Published on 12:00 AM, October 30, 2018

Hilsa floods Barishal market after ban

Boatloads of hilsa arriving at Port Road wholesale market in Barishal yesterday. Photo: Titu Das

A lot of hilsa arrived at a Barishal wholesale market yesterday just a day after a 22-day ban period had ended.

The government bans catching, selling and transporting hilsa between October 7 and 28 to ensure the safe spawning of the popular fish during its peak breeding period.

Bimol Chandra Das, district fishery officer (DFO), said more than 5,000 maunds of hilsa came to Barishal in a day.

“I think fishermen might have netted those during the ban period,” he said.

During a visit to Port Road wholesale market, The Daily Star found that frozen hilsa flooded market, which is the largest one in the district.
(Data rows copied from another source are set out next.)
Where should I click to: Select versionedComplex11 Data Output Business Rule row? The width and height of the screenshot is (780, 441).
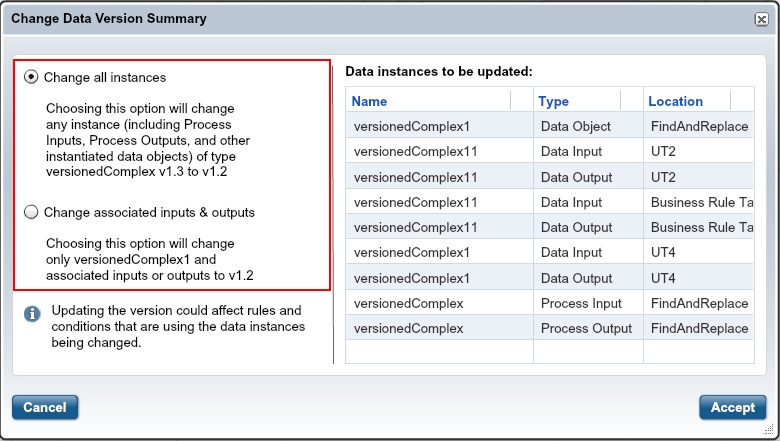tap(549, 227)
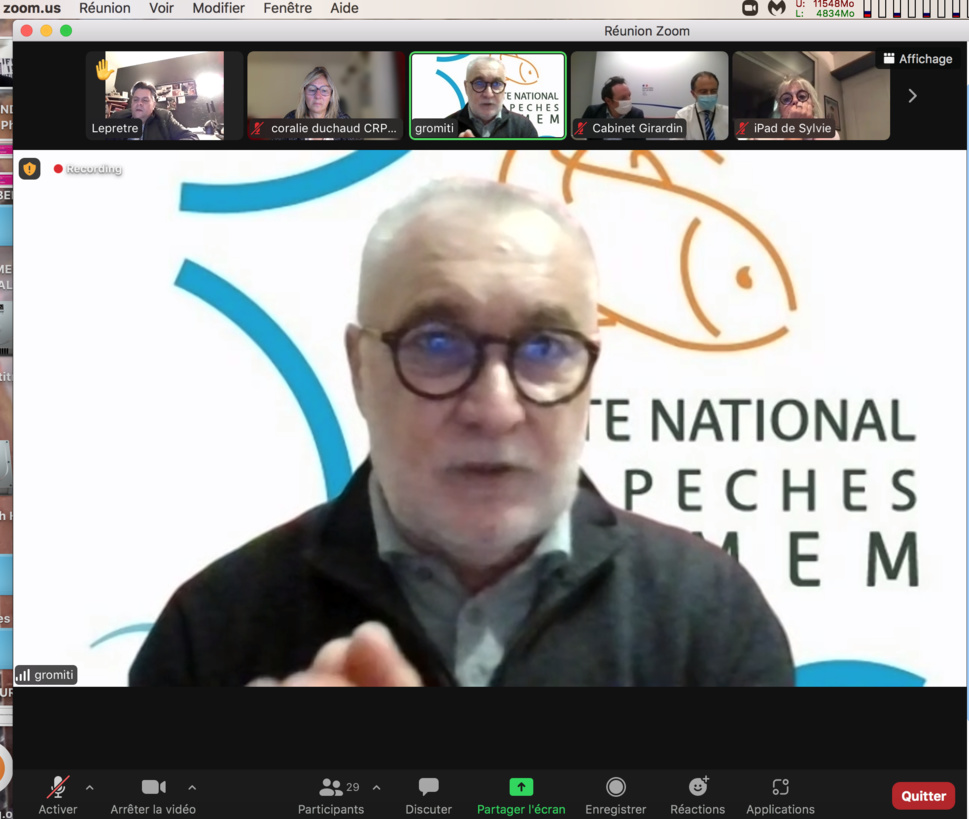
Task: Click the encryption shield icon
Action: pyautogui.click(x=30, y=169)
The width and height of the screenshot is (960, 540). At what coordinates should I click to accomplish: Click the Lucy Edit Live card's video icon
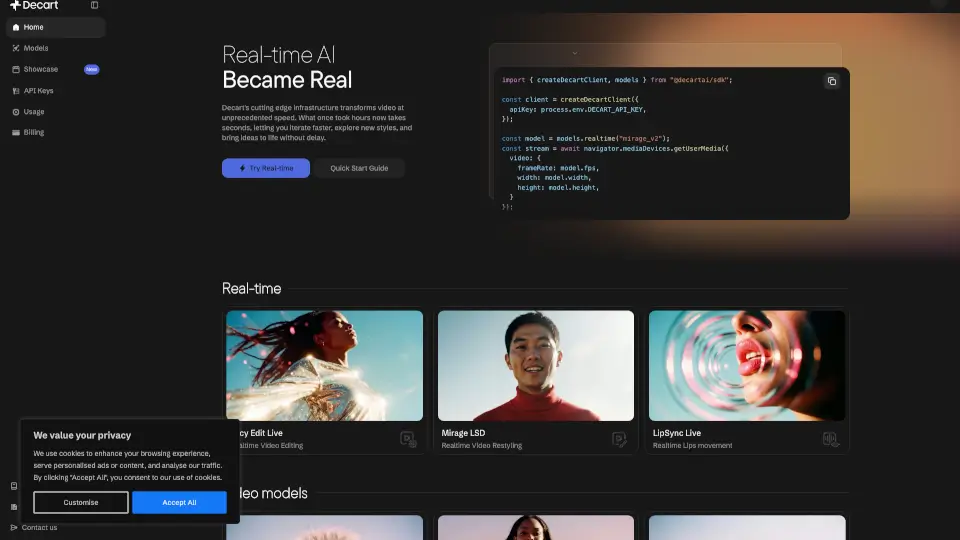(408, 438)
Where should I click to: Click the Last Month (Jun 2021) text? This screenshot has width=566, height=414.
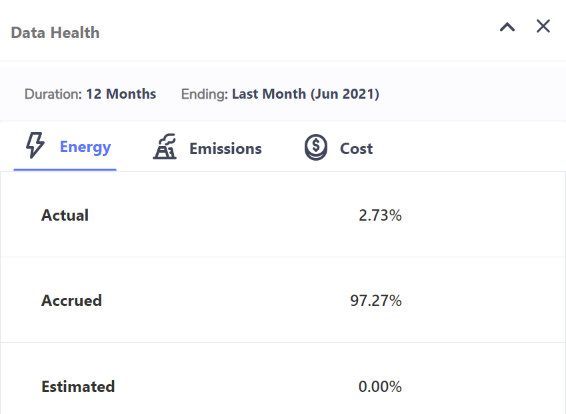[x=306, y=94]
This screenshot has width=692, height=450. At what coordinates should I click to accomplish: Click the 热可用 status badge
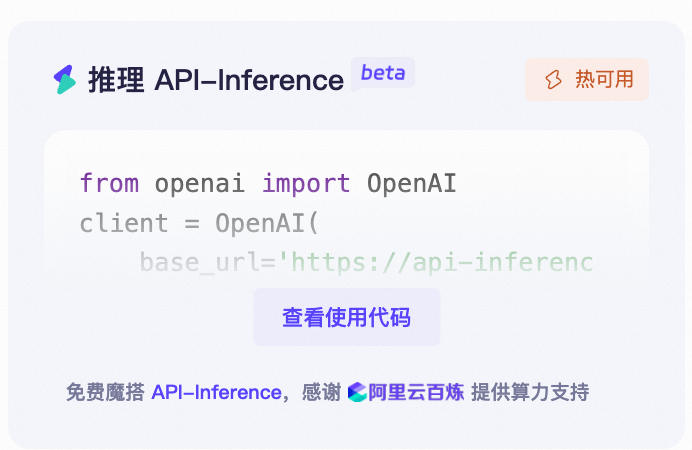pyautogui.click(x=587, y=79)
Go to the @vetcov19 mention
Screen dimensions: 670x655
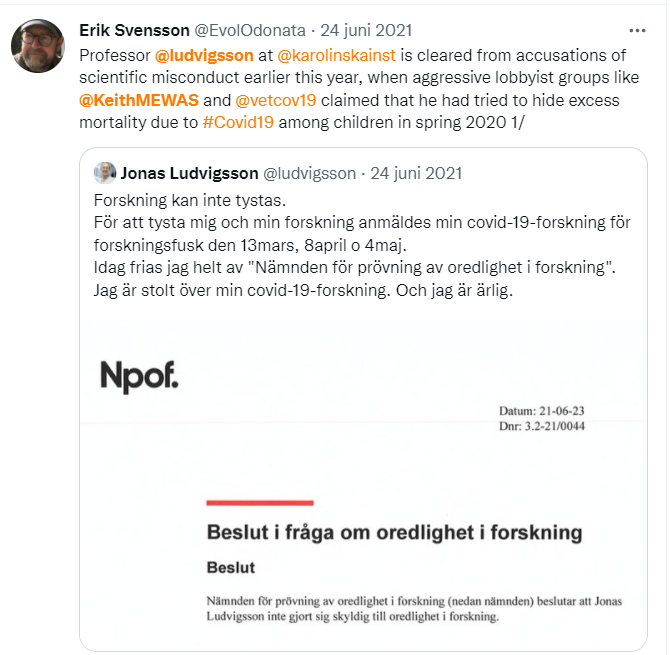click(x=277, y=101)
According to locals, they preserved those in cold storages.

However, many of those were about to be rotten as many fishermen and wholesalers could not preserve them in cold storages and could not transport those during the ban period, they said.

Already 50 hilsa-laden trawlers anchored at the wholesale market. Labourers and traders were busy with unloading the fish.
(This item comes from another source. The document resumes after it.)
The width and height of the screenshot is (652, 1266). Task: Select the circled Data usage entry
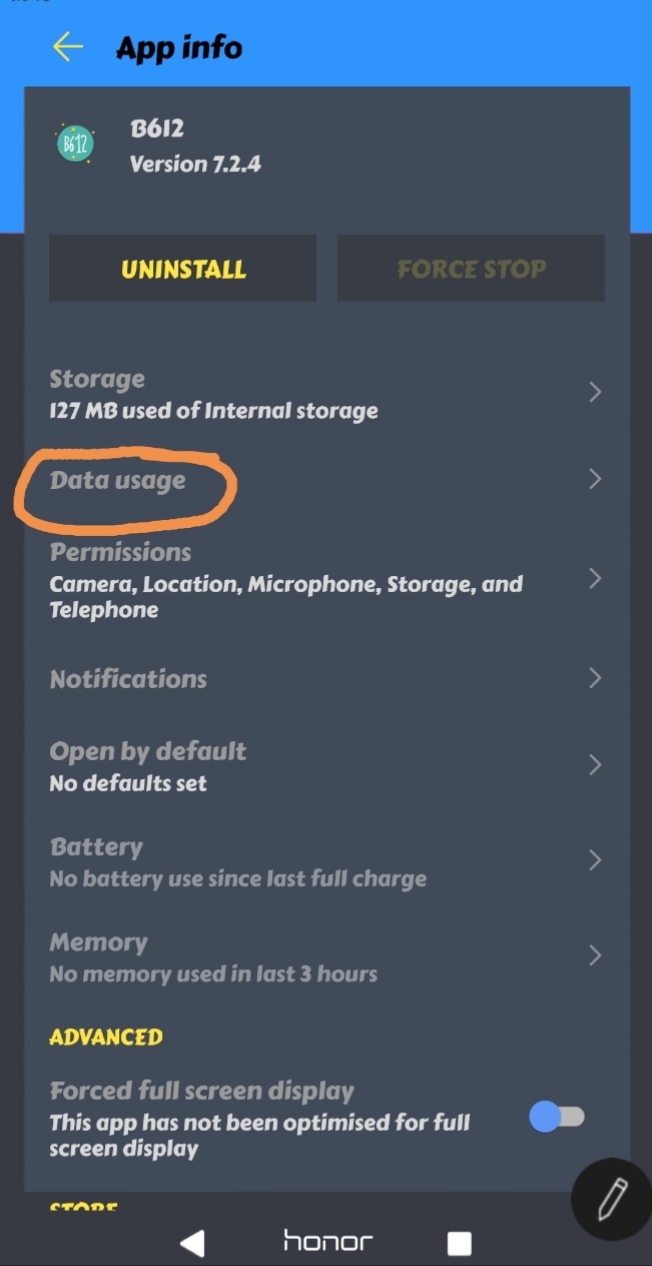pyautogui.click(x=118, y=480)
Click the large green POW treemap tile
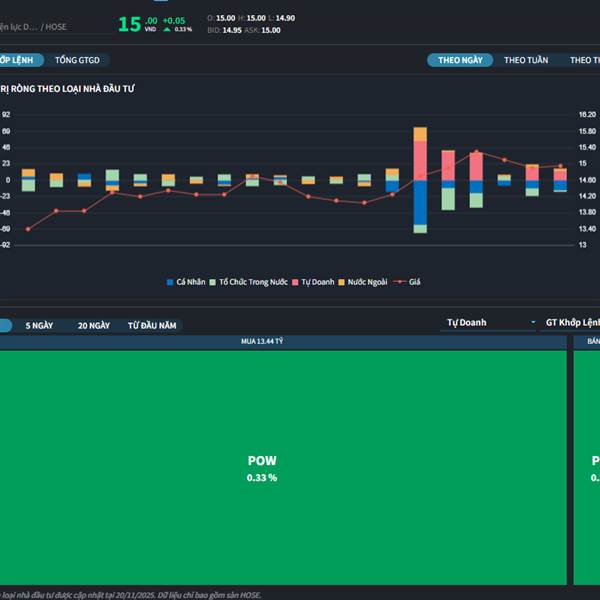 point(262,467)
Nirob Hossain Tutul, secretary of Matsya Aratdar Samity of wholesale market, said hilsa weighing 400gm to 500gm are being sold at Tk 16,000 per maund, 600gm to 900gm at Tk 18,000 and over 1kg at Tk 28,000. The price is more than half than it was before the ban period, he added.

CONVICTION DURING THE BAN

A total of 961 fishermen were jailed for different terms in six districts of Barishal division in the 22 days (from October 7 to 28) for violating the ban, according to the fisheries department.

The department in association with the upazila administration, police, coastguards and Rab conducted 1,900 drives and 986 mobile courts in the rivers Kalabadar, Kirtankhola, Arial Khan, Meghna, Ilisha, Bishkhali, Tetulia, Sandhya and Sugandha.

They filed around 935 cases.

They department seized around 9.99 tonnes of hilsa, fined fishermen over Tk 20 lakh and destroyed 29.7 lakh metres of fishing nets.

DFO Bimol said he thinks more than 50 percent of mother hilsa was able to spawn successfully this year because of the restriction.

As the ban period is over, fishermen were preparing to start netting fishes early yesterday.